Cryptography is the practice and study of techniques for secure communication in the presence of third parties. — Wikipedia
Or, for those of us who try to use words Brownies can understand, secret codes. Secret codes are a lot of fun, especially when you start inventing your own! You can pass messages to other people, without anyone else knowing what you’re saying.
Secret codes are part of the Brownie Number Fun badge. They range from the simple:
Brownies are the best –> 2-18-15-23-14-9-5-19 1-18-5 20-8-5 2-5-19-20
to the more complex:
Brownies are the best –> 3-10-4-20-2-17-9-12 1-10-9 14-15-9 3-9-12-14
(By the way, there are virtual cookies for anyone who can explain that one in the comments. I will upgrade you to real cookies if you live within five miles of me. You know who you are.)
Not all codes include numbers of course, but ultimately breaking codes is all about maths and language skills. We’ll stick to straight substitution codes for now – that is, each letter in the word is replaced by one (and only one) other letter, number, or symbol.
There are several key starting points to breaking a substitution code:
- Know which letters are most common in your language. You can get a table from Wikipedia, and if you create a frequency table for the sample you are trying to translate you can make some good guesses. The symbol that occurs most often in your sample is probably an “e”. Of course, this works better if you have a large sample to work from!
- Know which letter combinations are common, for example “the” appears more often than “ghy”. A three letter/symbol word at the start of several sentences is likely to be “the”, so now you know three letters.
- Know which letters are allowed to appear on their own – in English, that would be “a” and “I”.
The other things that might help with breaking the code are knowing who sent it and what they are likely to be talking about. If you have a message that was written by the Pixies, for example, which is being decoded by the Imps, it is almost inevitable that the translation will be something along the lines of “Pixies are better than Imps”!
Or is that too cynical?
So, on to the activities.
This is a good intro to number codes, for younger girls. Each person will need two circles, one larger than the other. On one circle, you write the numbers from 1 to 26, and on the other the letters from A to Z. If you want, you can include punctuation too – just remember to include extra numbers.
It’s very important that the numbers and letters are evenly spaced around the wheels.
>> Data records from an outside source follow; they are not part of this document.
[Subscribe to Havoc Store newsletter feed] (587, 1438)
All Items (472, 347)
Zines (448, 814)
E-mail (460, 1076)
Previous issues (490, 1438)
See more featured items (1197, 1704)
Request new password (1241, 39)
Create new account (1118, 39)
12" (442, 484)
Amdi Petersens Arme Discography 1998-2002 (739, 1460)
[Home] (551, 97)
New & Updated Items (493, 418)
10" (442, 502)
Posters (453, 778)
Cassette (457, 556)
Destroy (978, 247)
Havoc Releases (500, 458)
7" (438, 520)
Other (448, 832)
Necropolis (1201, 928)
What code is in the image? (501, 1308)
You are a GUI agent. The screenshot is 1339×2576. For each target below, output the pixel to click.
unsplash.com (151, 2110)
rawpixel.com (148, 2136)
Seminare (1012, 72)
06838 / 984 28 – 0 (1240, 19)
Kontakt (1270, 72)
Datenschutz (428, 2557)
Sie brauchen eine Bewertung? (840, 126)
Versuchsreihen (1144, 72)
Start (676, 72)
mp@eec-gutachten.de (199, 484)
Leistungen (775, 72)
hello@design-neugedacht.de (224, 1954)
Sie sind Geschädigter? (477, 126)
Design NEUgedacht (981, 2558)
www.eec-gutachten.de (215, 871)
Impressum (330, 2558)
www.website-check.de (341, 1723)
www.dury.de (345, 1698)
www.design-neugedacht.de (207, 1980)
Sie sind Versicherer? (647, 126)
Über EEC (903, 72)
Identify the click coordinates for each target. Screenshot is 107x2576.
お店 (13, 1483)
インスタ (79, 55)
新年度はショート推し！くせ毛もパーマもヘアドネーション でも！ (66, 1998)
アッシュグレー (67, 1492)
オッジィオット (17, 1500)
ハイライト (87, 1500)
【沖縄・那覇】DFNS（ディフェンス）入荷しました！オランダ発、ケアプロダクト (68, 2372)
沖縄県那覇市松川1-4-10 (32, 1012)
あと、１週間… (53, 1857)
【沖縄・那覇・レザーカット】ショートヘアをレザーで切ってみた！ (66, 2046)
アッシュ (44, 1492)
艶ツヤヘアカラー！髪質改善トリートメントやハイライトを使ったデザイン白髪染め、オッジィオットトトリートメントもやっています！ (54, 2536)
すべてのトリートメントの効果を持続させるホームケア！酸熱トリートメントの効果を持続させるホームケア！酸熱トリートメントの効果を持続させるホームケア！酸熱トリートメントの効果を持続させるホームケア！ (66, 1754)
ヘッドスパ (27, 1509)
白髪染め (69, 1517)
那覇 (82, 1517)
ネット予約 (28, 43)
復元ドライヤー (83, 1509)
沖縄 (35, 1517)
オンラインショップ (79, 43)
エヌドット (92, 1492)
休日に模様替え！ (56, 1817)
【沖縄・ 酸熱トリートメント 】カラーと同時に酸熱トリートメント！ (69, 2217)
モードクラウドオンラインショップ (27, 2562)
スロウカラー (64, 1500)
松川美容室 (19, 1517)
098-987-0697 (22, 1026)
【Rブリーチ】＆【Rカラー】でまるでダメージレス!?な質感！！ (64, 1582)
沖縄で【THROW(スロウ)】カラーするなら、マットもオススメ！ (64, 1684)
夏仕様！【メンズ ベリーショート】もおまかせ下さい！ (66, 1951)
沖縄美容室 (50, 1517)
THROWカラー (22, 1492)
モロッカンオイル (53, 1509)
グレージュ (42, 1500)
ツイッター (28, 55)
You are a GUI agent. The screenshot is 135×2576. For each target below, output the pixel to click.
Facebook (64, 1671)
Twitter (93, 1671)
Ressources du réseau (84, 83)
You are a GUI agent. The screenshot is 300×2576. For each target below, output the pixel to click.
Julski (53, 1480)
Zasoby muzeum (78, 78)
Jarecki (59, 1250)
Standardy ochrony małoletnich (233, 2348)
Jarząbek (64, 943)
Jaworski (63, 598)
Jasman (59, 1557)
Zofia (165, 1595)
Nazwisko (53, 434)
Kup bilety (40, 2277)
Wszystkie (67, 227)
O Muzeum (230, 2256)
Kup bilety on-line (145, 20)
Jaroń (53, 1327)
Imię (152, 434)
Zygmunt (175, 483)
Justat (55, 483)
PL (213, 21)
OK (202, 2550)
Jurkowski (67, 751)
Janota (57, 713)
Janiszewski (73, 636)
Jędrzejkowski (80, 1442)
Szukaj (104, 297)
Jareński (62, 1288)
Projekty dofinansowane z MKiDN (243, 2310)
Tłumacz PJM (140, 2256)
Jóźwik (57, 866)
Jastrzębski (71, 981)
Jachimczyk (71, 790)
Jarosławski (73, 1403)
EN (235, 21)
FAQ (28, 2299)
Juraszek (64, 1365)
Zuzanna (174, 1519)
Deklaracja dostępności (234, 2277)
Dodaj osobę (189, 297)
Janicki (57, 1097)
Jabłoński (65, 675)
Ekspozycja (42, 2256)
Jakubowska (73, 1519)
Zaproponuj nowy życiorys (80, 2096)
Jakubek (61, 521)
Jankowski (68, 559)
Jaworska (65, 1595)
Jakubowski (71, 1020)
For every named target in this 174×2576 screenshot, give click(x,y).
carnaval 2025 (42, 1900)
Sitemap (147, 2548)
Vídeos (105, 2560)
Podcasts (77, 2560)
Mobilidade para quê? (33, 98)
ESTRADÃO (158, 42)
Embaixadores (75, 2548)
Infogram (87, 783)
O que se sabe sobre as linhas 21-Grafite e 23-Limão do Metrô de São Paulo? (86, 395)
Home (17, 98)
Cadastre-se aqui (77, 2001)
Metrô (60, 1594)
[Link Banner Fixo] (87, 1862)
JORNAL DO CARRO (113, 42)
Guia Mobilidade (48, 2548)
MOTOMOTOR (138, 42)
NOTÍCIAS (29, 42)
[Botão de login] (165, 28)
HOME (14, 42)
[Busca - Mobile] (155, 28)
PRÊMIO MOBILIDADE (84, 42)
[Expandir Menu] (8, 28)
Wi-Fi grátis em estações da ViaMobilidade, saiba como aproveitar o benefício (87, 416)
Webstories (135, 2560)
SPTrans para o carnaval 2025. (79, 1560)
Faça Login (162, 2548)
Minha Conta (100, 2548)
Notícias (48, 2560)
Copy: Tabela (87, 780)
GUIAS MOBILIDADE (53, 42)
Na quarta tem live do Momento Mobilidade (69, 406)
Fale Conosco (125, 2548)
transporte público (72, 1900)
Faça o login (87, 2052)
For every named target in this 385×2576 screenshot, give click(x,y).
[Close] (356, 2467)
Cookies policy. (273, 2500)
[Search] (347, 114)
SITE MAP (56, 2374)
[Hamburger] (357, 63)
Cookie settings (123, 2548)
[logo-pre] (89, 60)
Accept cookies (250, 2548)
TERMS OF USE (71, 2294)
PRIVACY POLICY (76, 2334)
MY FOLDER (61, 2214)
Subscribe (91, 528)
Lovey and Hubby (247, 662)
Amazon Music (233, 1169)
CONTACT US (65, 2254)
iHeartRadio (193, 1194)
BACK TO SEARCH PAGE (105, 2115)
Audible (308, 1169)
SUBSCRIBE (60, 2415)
Now, punch a hole through the middle and connect the two wheels with a split-pin. The top wheel should rotate. To use your wheel, line up the “A” with any number. Simply read off the numbers which correspond to the letters in your message.
All your co-conspirator needs to know is what number your “A” was, and then they can line up their wheel the same way and read off the message.
The same system can be used to translate between letters and symbols, or you can challenge the girls to make up a code of their own. Try Pigpen or Grid, from this website.
Everyone loves wide games. For this activity you’ll need to have explained basic codes beforehand, otherwise it will take a very long time!
Set up a trail of clues, in code – you can use all one code or several different ones, depending on the age of your children. For example, clue one might be a random string of symbols which translate to “Look under the doormat”, and the next clue is under the doormat.
Set the last clue to point back at the first clue, and then you can set several teams off at the same time, starting from different places.